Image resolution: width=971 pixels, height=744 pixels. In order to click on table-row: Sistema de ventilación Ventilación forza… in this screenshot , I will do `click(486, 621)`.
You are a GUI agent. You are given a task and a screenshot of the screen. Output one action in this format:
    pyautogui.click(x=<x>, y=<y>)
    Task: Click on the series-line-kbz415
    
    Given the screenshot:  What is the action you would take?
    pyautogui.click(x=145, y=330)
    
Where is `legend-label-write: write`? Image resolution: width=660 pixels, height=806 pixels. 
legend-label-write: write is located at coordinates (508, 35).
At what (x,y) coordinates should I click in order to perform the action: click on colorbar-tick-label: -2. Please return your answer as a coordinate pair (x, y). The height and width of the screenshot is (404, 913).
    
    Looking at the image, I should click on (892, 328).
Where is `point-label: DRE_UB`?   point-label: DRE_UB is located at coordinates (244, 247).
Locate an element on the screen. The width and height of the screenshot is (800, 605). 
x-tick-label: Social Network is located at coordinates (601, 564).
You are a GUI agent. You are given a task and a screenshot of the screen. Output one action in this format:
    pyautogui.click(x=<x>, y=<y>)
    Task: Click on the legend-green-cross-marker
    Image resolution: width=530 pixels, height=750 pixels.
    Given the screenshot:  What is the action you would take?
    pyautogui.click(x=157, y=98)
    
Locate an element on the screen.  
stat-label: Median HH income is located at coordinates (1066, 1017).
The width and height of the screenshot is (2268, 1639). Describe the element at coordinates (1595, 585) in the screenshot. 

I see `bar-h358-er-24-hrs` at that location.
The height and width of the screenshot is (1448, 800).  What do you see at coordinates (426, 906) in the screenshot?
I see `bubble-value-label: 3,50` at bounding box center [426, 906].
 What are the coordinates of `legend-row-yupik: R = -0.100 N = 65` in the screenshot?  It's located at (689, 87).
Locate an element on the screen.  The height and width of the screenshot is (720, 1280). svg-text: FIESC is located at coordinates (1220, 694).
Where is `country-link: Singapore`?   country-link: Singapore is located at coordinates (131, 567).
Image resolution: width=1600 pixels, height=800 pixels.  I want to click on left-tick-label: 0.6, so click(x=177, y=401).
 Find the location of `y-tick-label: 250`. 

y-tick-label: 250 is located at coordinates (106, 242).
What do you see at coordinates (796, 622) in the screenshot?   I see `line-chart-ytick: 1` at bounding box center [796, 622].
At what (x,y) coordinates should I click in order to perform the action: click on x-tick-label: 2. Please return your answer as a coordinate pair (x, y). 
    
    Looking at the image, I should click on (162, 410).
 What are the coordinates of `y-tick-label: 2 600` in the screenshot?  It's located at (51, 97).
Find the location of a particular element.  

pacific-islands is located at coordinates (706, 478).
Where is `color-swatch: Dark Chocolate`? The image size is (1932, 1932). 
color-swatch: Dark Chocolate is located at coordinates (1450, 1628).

•••

What this task involves
How many of the lines above contain the string "legend"? Give only the number.

Reply to the task
4